Australian Army medal awarded until 1975

The Australian Meritorious Service Medal (1903–75) was awarded to warrant officers, non-commissioned officers and other ranks who had completed 22 years meritorious service with Australian Military Forces, and who had previously received the Army Long Service and Good Conduct Medal.

==History==
===Medal for long service (1903–75)===
The Meritorious Service Medal was originally established in 1845 as a British decoration to reward army warrant officers and sergeants for long and meritorious service. Eligibility was extended in 1895 to local permanent forces in various parts of the British Empire, including the Australian colonies of New South Wales, Queensland, South Australia, Tasmania and Victoria. Each of these medals had a similar design, but was inscribed with the name of the colony on its reverse and had its own distinct ribbon. After the 1901 Federation of Australia, these medals were replaced by a common Australian version, first awarded in 1903.

The medal ceased to be awarded in 1975, when all Imperial long service awards were replaced by the Australian National Medal.

The medal is silver, with the reigning sovereign's profile on the obverse. The reverse has a small crown above a wreath surrounding the inscription 'FOR MERITORIOUS SERVICE, with 'COMMONWEALTH OF AUSTRALIA' above the crown. The medal is suspended from a crimson ribbon with two central dark green stripes.

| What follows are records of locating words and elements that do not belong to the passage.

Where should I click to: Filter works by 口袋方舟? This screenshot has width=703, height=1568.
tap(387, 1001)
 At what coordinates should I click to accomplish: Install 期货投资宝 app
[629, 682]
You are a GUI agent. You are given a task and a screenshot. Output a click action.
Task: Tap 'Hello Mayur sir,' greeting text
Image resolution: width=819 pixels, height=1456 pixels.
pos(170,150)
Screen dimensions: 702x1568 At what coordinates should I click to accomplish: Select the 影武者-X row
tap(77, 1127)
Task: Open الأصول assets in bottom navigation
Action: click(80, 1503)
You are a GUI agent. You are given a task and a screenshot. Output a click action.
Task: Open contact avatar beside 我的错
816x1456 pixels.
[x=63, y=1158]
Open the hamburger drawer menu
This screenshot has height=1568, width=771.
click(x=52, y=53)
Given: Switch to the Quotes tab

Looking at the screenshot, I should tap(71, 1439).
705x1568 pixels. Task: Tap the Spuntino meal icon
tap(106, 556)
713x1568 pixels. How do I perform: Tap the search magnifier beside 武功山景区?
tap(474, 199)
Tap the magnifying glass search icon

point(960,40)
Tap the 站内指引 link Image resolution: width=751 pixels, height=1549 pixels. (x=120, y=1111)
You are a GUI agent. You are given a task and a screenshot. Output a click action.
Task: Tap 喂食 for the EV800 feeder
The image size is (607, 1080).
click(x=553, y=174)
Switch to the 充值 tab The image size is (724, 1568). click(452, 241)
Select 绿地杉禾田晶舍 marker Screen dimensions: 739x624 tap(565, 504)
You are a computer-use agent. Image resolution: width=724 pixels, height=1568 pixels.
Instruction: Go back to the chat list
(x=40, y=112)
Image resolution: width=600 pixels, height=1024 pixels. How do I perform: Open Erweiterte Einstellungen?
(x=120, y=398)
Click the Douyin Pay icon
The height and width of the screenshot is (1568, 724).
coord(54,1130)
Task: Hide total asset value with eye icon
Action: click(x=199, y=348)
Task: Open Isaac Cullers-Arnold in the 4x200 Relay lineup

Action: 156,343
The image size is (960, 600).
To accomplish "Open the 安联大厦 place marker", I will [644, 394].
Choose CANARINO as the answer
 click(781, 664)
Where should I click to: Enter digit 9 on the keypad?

===Medal for gallantry or valuable service (1916–28)===
In 1916 the award criteria for the medal were widened by the UK authorities to include immediate awards for non-operational gallantry or valuable service connected with the war effort. Australian forces were awarded approximately 1,222 Meritorious Service Medals on this basis, including 32 for gallantry. In 1928 this version of the medal ceased to be awarded.

Awards made for gallantry or valuable service were of the standard British type, without the words 'COMMONWEALTH OF AUSTRALIA' on the reverse, and with a crimson ribbon with a narrow white stripe at each edge and in the centre.